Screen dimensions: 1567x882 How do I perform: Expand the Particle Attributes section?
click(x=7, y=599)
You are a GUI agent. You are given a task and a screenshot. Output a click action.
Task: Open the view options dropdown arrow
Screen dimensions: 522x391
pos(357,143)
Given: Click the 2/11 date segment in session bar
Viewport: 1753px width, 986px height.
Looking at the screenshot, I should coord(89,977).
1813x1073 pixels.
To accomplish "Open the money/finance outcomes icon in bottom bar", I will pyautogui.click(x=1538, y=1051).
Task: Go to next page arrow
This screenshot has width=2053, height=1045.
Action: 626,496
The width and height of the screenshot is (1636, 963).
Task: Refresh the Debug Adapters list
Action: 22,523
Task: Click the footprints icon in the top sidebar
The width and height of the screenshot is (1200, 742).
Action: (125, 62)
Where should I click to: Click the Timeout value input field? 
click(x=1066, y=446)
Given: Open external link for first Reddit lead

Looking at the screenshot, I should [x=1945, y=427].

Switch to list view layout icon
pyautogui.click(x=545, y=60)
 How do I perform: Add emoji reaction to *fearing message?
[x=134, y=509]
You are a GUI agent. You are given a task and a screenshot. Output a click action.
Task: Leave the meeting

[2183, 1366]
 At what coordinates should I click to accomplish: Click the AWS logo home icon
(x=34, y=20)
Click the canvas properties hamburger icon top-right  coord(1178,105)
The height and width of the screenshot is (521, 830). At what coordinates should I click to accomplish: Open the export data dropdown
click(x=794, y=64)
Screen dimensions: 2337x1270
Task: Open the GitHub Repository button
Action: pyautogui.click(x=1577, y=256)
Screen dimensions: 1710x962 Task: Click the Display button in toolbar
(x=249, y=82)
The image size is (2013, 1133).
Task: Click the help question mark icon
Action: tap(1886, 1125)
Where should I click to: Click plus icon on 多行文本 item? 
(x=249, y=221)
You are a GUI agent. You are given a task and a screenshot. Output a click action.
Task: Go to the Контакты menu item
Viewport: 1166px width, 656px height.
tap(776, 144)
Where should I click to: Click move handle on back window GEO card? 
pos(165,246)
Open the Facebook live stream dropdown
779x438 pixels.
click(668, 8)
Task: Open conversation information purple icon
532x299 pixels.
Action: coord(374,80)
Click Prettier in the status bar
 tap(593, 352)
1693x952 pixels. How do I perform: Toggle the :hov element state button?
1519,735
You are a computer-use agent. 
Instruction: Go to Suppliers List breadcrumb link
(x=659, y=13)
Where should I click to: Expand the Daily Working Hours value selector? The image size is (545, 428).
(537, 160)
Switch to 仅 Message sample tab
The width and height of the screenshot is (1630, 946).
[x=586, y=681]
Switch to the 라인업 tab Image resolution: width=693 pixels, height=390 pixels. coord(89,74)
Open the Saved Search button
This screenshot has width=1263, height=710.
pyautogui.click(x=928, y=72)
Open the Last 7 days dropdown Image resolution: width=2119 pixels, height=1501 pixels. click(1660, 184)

**Exercise description**
Every entry above needs to be quoted exactly.

**Solution for this problem**
Screen dimensions: 1567x882 How do I perform: Expand the Particle Attributes section?
click(x=7, y=599)
You are a GUI agent. You are given a task and a screenshot. Output a click action.
Task: Open the view options dropdown arrow
Screen dimensions: 522x391
pos(357,143)
Given: Click the 2/11 date segment in session bar
Viewport: 1753px width, 986px height.
Looking at the screenshot, I should coord(89,977).
1813x1073 pixels.
To accomplish "Open the money/finance outcomes icon in bottom bar", I will pyautogui.click(x=1538, y=1051).
Task: Go to next page arrow
This screenshot has width=2053, height=1045.
Action: 626,496
The width and height of the screenshot is (1636, 963).
Task: Refresh the Debug Adapters list
Action: 22,523
Task: Click the footprints icon in the top sidebar
The width and height of the screenshot is (1200, 742).
Action: (125, 62)
Where should I click to: Click the Timeout value input field? 
click(x=1066, y=446)
Given: Open external link for first Reddit lead

Looking at the screenshot, I should [x=1945, y=427].

Switch to list view layout icon
pyautogui.click(x=545, y=60)
 How do I perform: Add emoji reaction to *fearing message?
[x=134, y=509]
You are a GUI agent. You are given a task and a screenshot. Output a click action.
Task: Leave the meeting

[2183, 1366]
 At what coordinates should I click to accomplish: Click the AWS logo home icon
(x=34, y=20)
Click the canvas properties hamburger icon top-right  coord(1178,105)
The height and width of the screenshot is (521, 830). At what coordinates should I click to accomplish: Open the export data dropdown
click(x=794, y=64)
Screen dimensions: 2337x1270
Task: Open the GitHub Repository button
Action: pyautogui.click(x=1577, y=256)
Screen dimensions: 1710x962 Task: Click the Display button in toolbar
(x=249, y=82)
The image size is (2013, 1133).
Task: Click the help question mark icon
Action: tap(1886, 1125)
Where should I click to: Click plus icon on 多行文本 item? 
(x=249, y=221)
You are a GUI agent. You are given a task and a screenshot. Output a click action.
Task: Go to the Контакты menu item
Viewport: 1166px width, 656px height.
tap(776, 144)
Where should I click to: Click move handle on back window GEO card? 
pos(165,246)
Open the Facebook live stream dropdown
779x438 pixels.
click(668, 8)
Task: Open conversation information purple icon
532x299 pixels.
Action: coord(374,80)
Click Prettier in the status bar
 tap(593, 352)
1693x952 pixels. How do I perform: Toggle the :hov element state button?
1519,735
You are a computer-use agent. 
Instruction: Go to Suppliers List breadcrumb link
(x=659, y=13)
Where should I click to: Expand the Daily Working Hours value selector? The image size is (545, 428).
(537, 160)
Switch to 仅 Message sample tab
The width and height of the screenshot is (1630, 946).
[x=586, y=681]
Switch to the 라인업 tab Image resolution: width=693 pixels, height=390 pixels. coord(89,74)
Open the Saved Search button
This screenshot has width=1263, height=710.
pyautogui.click(x=928, y=72)
Open the Last 7 days dropdown Image resolution: width=2119 pixels, height=1501 pixels. click(1660, 184)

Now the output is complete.